June 2005

Alaska puts toxic release inventory into perspective

The federal Environmental Protection Agency (EPA) issued their annual “Toxics Release Inventory,” or list of the estimated weight of toxic chemicals that have been “released” in the nation’s air, land and water. The report compares the total weight in each state, then ranks the states from highest to lowest. This year’s report will again list Alaska as having the greatest weight of toxic “releases” in the nation.

“Alaskans need to understand what this really means in terms of what’s actually been discharged into the air, land and water,” said Environmental Conservation Commissioner Kurt Fredriksson.

Chemical wholesalers, electric utilities, federal facilities with ten or more employees are all required to submit reports on the amount of more than 650 chemicals their facilities released into the environment (either routinely or accidentally), or otherwise managed as waste. In Alaska the mining industry produces these materials as a natural part of waste rock.
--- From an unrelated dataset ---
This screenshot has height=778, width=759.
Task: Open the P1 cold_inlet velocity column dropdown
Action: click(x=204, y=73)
“The total pounds of ‘releases’ do not at all reflect an accurate picture of Alaska’s environmental quality. The waste rock from Alaska mines is well engineered, contained and regulated by state and federal agencies,” Fredriksson added. “Alaska’s TRI releases are permitted discharges, regulated under state and federal laws. Alaska’s environment continues to be clean, healthy and productive.

”DEC prepared a guide to TRI for Alaskans, available online at www.dec.state.ak.us, which explains mining waste rock as being the reason Alaska’s numbers are larger than other states. It also explains why releases in remote bush locations are greater than Alaska’s more populated areas.
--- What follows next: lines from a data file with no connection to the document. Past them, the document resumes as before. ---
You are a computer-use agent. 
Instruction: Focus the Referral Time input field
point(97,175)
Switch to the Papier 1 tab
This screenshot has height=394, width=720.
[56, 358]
EPA’s Region 10 TRI Coordinator, Christina Colt, said that in determining risk, site specific information is necessary, including a material’s toxicity, persistence in the environment, and amount and duration of human or environmental exposure.
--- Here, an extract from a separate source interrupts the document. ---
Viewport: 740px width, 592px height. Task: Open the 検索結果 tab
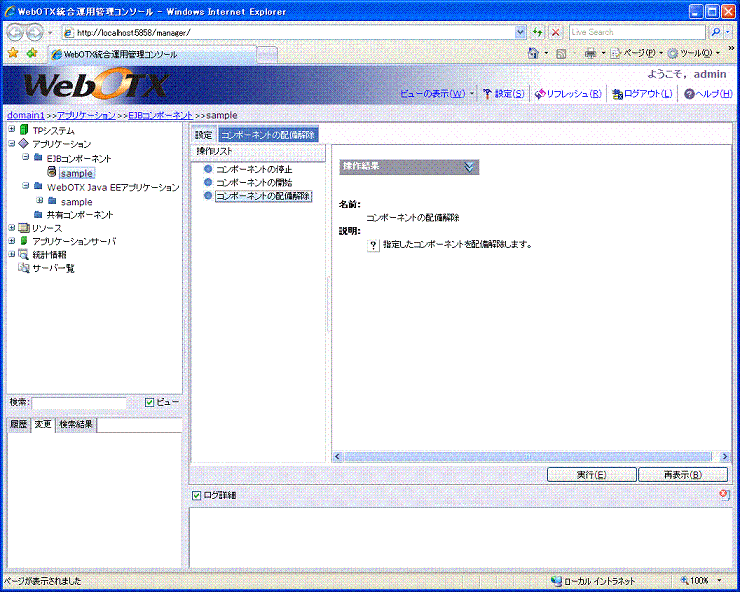(76, 425)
“TRI data alone cannot be used to quantify risk to public health and the environment,” Colt said. Alaska had the fewest facilities reporting releases. Alaska’s most populated and industrialized South central region had a much smaller volume of releases (3.1 million pounds) than did the least populated area of the state (487.37 million pounds).

More than 90% of the total pounds reported in 2003 were primarily waste rock containing minute levels of minerals like zinc and lead that are listed as TRI chemicals. Waste rock from the largest zinc mine in the world, Tech-Cominco’s Red Dog Mine near Kotzebue, was the largest reported “release” in Alaska.